Telinga Ki Demang menjadi merah. Katanya, “Bagaimana mungkin kau dapat, menyalahkan kau. Bagaimana mungkin aku bertanggung-jawab atas kerugian yang kau alami. segala sesuatunya terjadi karena kesalahanmu sendiri”

“Kau tidak dapat mengelak Ki Demang. Bahkan aku akan minta tanggungan kepadamu malam ini juga. Jika kerja sama diantara kita dapat berlangsung, tanggungan itu akan aku kembalikan.
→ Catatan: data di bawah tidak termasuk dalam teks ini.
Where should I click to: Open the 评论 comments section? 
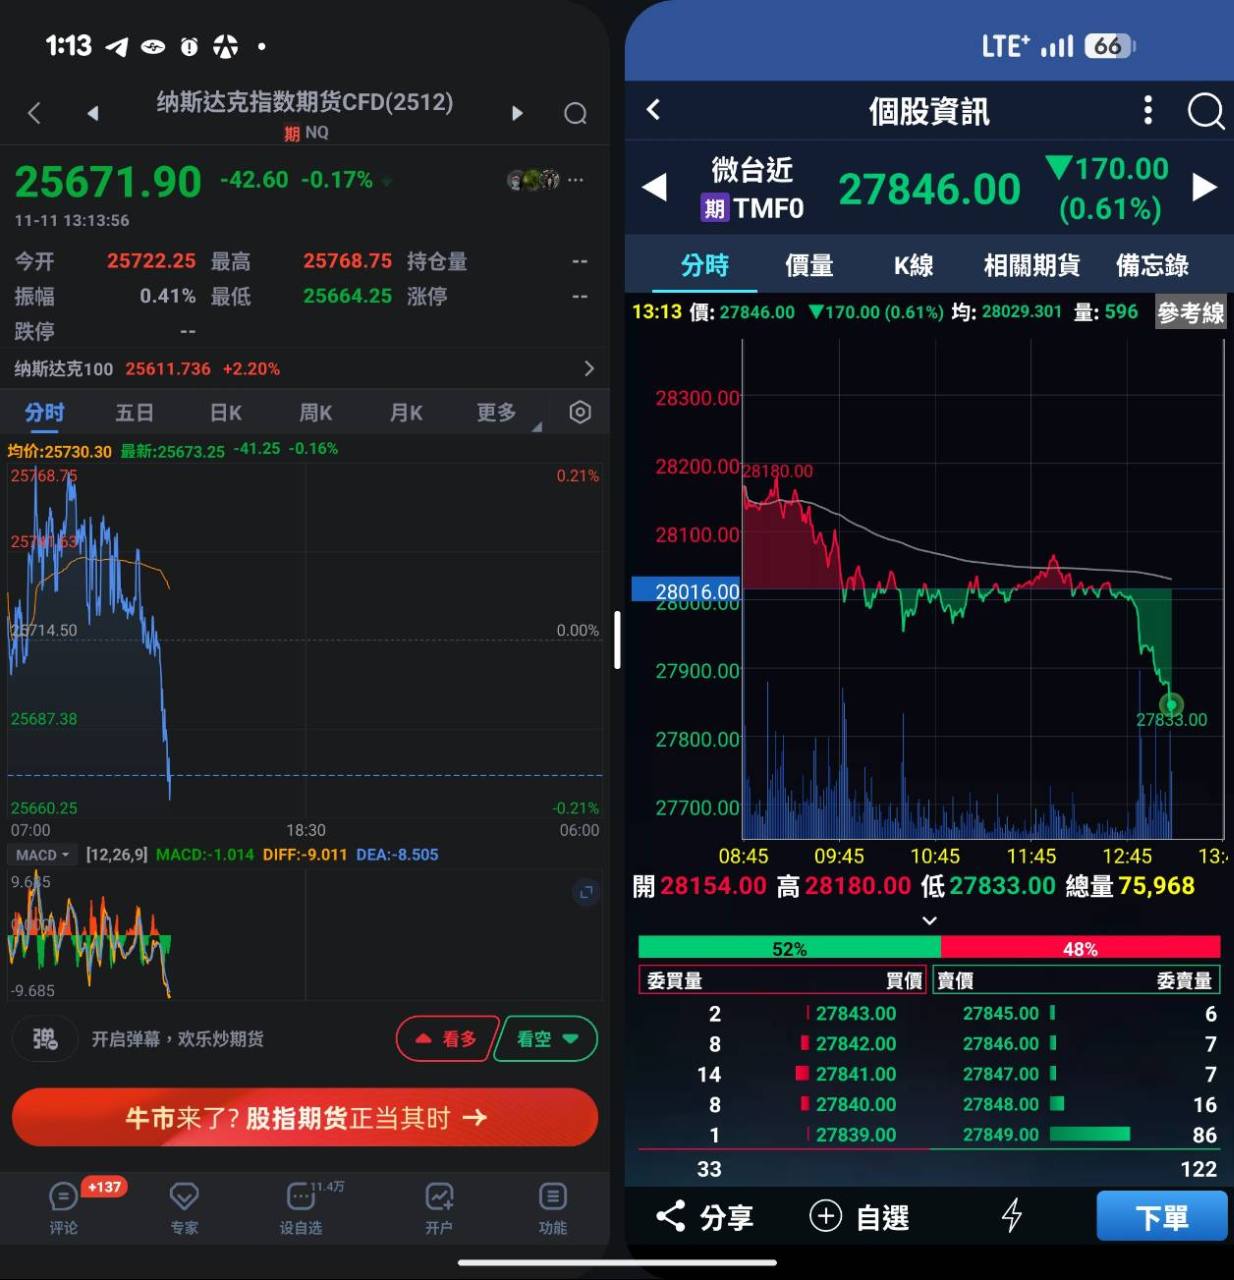point(62,1208)
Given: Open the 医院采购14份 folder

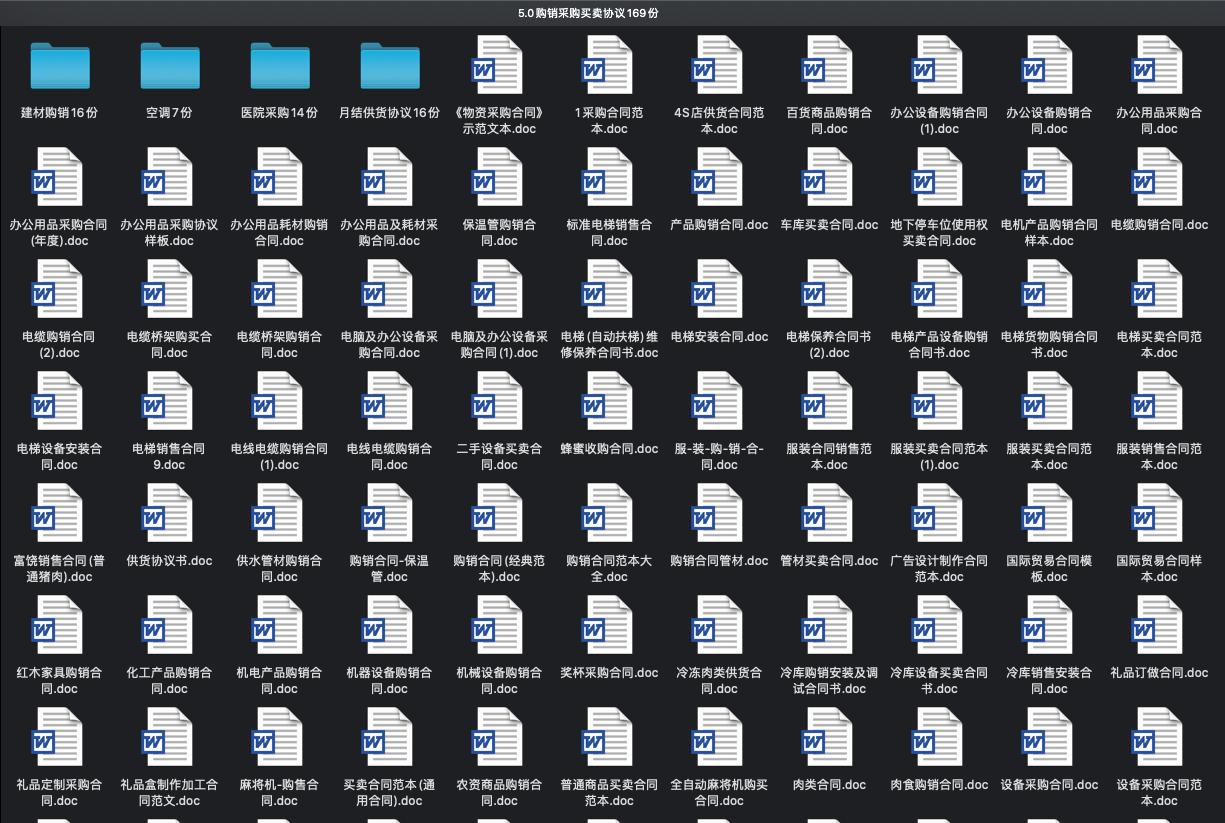Looking at the screenshot, I should (279, 66).
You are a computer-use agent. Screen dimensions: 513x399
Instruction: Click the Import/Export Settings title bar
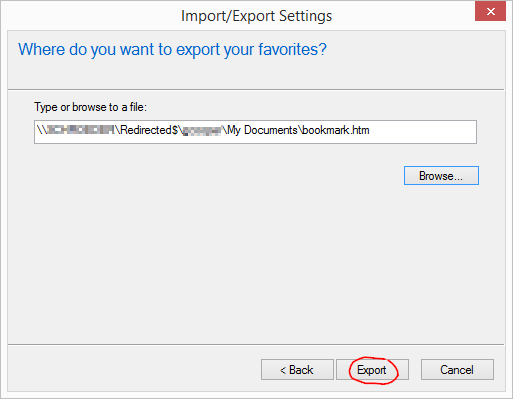pos(256,16)
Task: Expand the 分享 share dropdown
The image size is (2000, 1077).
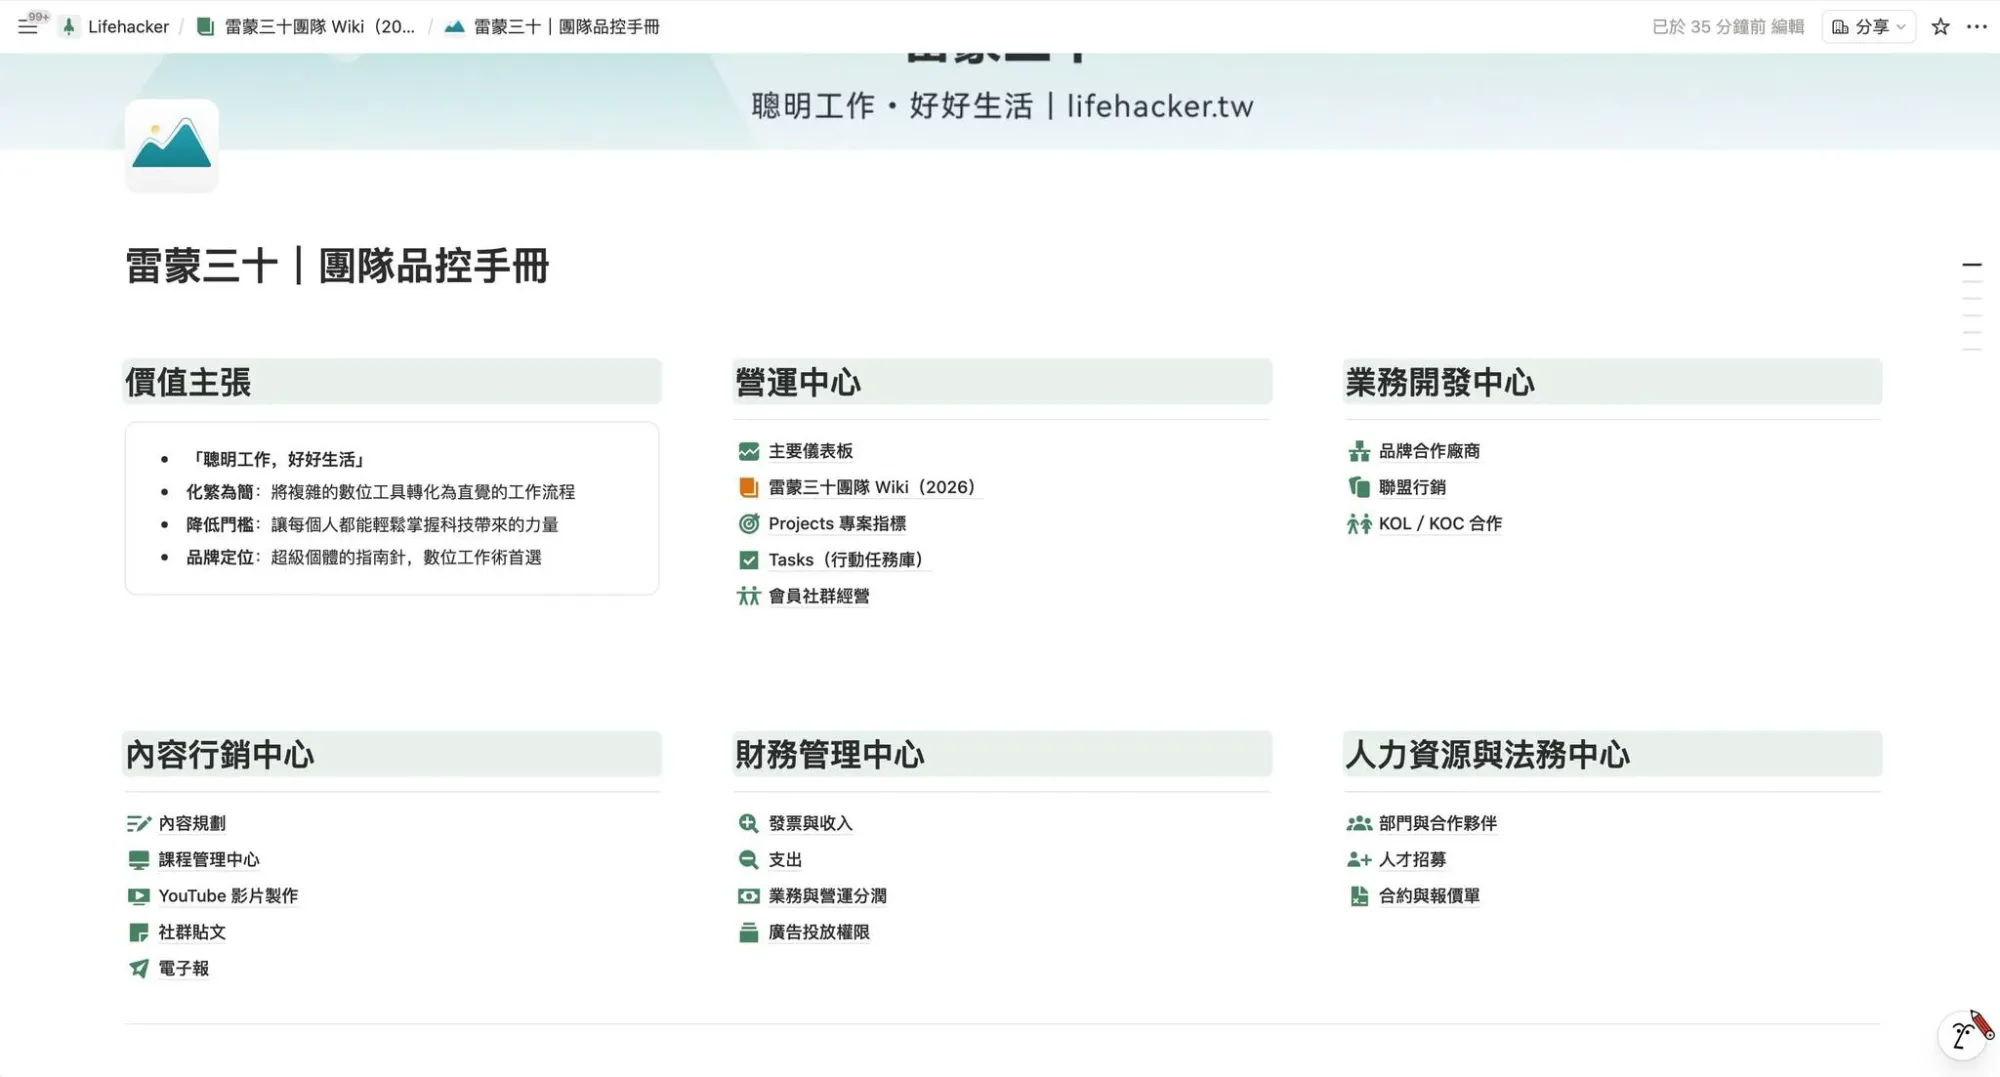Action: pos(1868,27)
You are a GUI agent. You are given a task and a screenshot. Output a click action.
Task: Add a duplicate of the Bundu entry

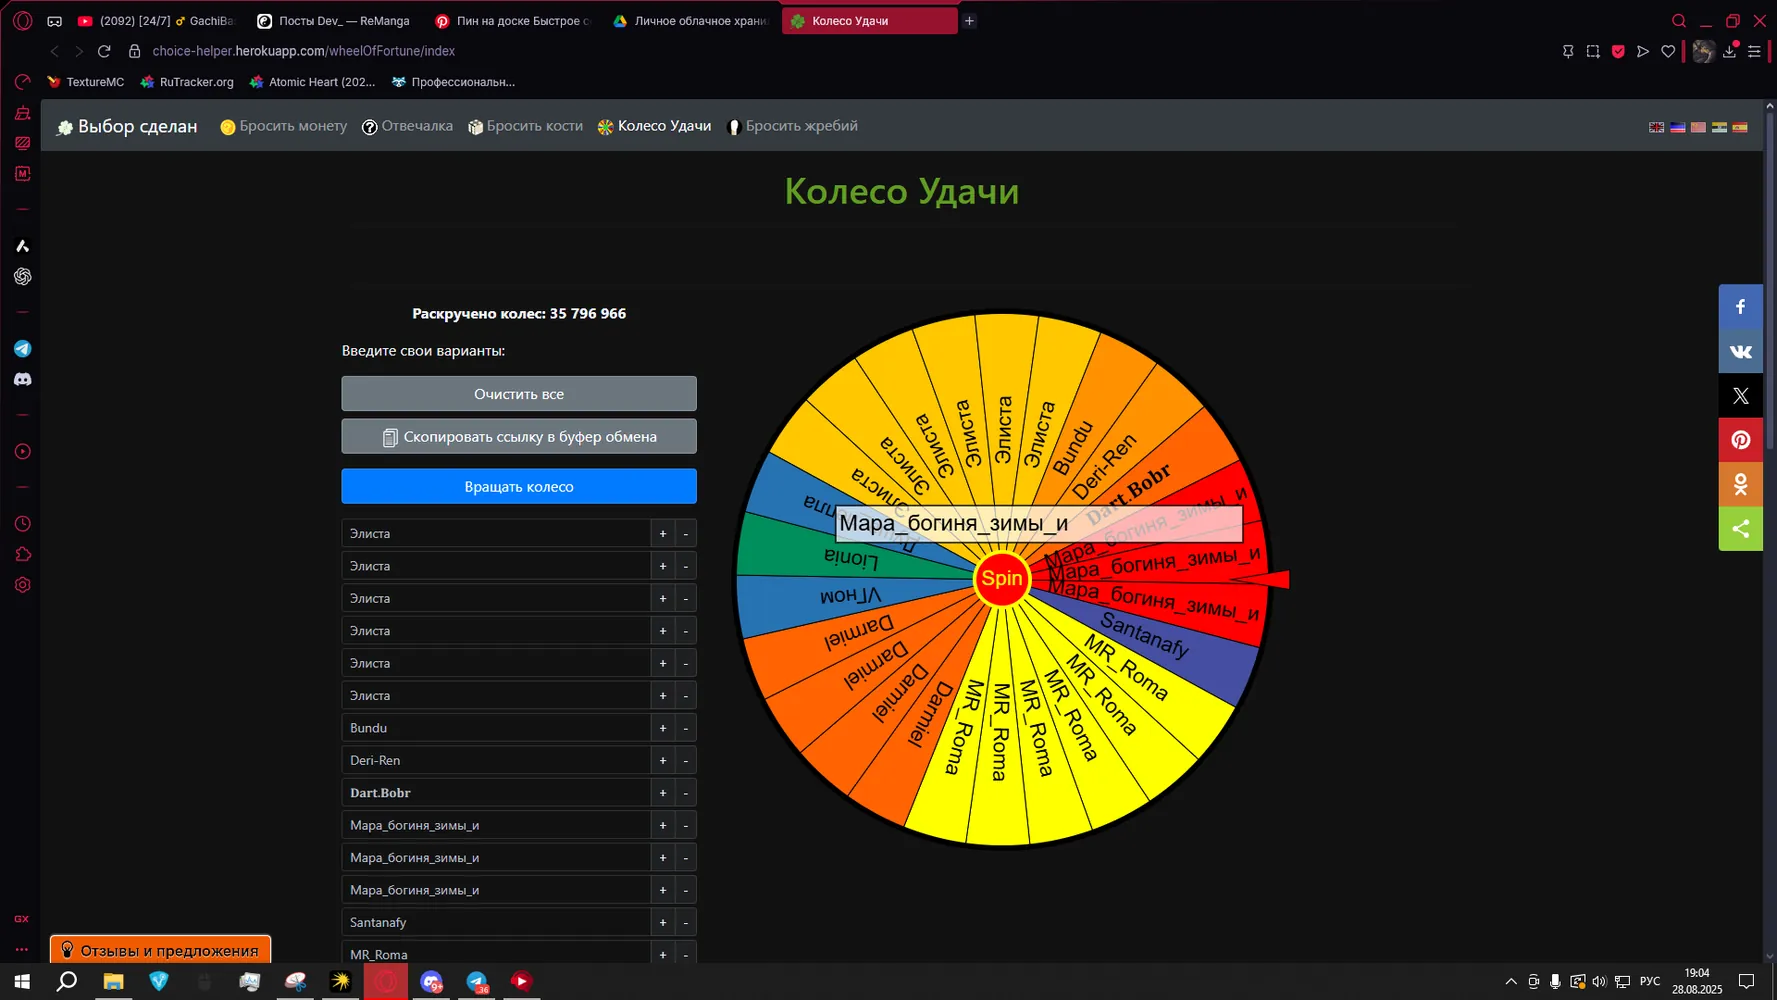662,728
Tetapi jika gagal, maka tanggungan itu akan menjadi milikku”

“Ki Sanak” Wikan lah yang menyahut, “Kenapa harus berbelit-belit, katakan saja bahwa kau akan merampok”

“Jika kerja sama itu berlangsung, maka hasilnya akan jauh lebih baik dari sekedar merampok Ki Demang malam ini. Mungkin keuntungan yang akan aku dapat itu berlipat ganda dari hasil rampokan. Apalagi jika kita sudah berhasil berhubungan dengan para pejabat yang mudah disuap. Maka segala sesuatunya akan dapat berjalan dengan lancar”

“Tidak Ki Sanak. Kami tidak dapat berjanji apa-apa. Kami memang tidak menolak gagasan Ki Sanak. Tetapi segala sesuatunya masih tergantung pada keadaan serta kemungkinan-kemungkinan yang ada”

“Baik, Ki Demang. Kami akan menunggu. Tetapi seperti yang kami katakan, sekarang berikan uang tanggungan itu kepada kami. Mungkin uang, mungkin perhiasan, atau mungkin pula wesi aji, atau apa saja yang nilainya memadai”

“Itu tidak mungkin, Ki Sanak. Kami tidak akan memberikan apa pun juga kepada Ki Sanak. Kami tidak akan memberikan sekeping uang atau selembar kain kepada Ki Sanak” Wikan lah yang menjawab.

Tetapi orang bertubuh gemuk itu tertawa. Katanya, “Jangan memaksa aku bertindak kasar, Ki Demang. Aku tahu kau seorang yang kaya. Karena itu, sebaiknya kau jangan terlalu kikir. Kau tentu lebih sayang akan nyawamu daripada harta-benda. Bukankah harta benda itu dapat dicari, sedangkan nyawa, kau hanya mempunyai satu. Jika satu itu nanti aku ambil, maka kau tentu akan kehabisan sehingga kau tidak akan mungkin dapat mencari harta benda lagi”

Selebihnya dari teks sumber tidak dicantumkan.